Which lines below contain the word "coins"? Pull each of them out in full.
# INPUT MATERIAL start
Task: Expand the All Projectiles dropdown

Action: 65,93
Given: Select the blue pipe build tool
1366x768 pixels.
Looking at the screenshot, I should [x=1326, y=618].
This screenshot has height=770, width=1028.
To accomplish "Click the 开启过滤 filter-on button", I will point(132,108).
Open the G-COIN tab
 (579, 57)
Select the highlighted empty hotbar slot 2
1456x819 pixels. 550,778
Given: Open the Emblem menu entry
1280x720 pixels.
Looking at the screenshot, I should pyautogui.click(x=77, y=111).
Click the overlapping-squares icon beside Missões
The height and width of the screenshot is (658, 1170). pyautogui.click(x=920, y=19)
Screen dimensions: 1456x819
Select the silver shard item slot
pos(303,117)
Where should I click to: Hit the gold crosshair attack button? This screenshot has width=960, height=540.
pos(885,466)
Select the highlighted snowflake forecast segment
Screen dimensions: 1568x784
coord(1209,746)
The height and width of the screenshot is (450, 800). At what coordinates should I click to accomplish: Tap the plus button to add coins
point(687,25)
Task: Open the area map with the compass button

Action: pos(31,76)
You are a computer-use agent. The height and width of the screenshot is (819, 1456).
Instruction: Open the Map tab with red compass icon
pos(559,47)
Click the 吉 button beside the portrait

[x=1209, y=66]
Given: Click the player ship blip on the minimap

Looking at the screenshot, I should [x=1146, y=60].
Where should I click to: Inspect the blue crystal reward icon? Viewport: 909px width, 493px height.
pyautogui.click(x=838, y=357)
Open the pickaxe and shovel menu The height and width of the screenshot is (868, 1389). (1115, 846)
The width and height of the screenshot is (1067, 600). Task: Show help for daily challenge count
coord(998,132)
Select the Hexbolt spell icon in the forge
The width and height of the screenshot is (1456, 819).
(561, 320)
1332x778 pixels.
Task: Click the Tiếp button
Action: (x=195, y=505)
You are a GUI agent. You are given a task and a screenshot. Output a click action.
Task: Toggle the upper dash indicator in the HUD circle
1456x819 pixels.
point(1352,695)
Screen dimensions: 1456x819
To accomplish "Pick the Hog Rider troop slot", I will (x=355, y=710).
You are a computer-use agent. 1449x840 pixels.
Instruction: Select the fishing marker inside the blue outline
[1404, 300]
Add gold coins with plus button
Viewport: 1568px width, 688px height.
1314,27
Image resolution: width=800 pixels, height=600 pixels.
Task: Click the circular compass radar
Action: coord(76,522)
# INPUT MATERIAL end
> **WRITTEN ANSWER**:
The height and width of the screenshot is (450, 800). At what coordinates should I click to accomplish: Tap the plus button to add coins
Add gold coins with plus button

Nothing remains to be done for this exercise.